§ Exercise input:

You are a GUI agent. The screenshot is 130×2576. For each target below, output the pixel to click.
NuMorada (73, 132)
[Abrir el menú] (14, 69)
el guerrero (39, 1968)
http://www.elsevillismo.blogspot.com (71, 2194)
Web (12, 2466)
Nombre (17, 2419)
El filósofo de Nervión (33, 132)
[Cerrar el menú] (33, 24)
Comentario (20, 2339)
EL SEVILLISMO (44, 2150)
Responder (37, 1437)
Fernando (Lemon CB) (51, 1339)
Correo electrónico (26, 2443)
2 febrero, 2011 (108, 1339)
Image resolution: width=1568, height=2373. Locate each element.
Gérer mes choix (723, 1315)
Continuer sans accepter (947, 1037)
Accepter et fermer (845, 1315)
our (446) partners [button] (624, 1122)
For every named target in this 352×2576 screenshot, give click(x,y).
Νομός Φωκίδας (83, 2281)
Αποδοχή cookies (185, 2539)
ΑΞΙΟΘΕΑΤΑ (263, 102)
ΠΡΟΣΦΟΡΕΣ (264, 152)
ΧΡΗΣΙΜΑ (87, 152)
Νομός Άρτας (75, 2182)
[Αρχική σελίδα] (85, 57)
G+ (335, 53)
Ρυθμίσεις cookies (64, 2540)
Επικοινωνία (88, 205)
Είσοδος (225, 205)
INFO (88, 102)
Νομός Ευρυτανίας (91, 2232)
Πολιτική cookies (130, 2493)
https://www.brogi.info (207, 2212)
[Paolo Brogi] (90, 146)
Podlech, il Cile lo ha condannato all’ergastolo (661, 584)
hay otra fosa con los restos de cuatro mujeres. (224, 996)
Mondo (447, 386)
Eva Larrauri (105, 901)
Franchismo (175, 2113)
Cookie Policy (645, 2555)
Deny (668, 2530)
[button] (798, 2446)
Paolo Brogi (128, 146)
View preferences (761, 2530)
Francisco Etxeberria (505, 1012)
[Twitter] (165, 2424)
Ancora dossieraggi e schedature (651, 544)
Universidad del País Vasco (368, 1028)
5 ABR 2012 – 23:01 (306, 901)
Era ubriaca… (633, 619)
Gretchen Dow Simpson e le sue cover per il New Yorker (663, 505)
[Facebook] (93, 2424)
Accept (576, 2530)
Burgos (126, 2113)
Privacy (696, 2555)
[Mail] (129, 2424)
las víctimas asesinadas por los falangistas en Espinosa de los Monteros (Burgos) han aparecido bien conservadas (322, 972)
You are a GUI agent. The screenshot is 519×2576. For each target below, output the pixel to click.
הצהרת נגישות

§ Prompt:
Search the material above for the word "below", then copy each line that holds it.

§ Exercise response:
You are a GUI agent. The screenshot is 130×2576. For each target below, output the pixel to click.
You are a GUI agent. The screenshot is 519×2576. For each target below, output the pixel to click.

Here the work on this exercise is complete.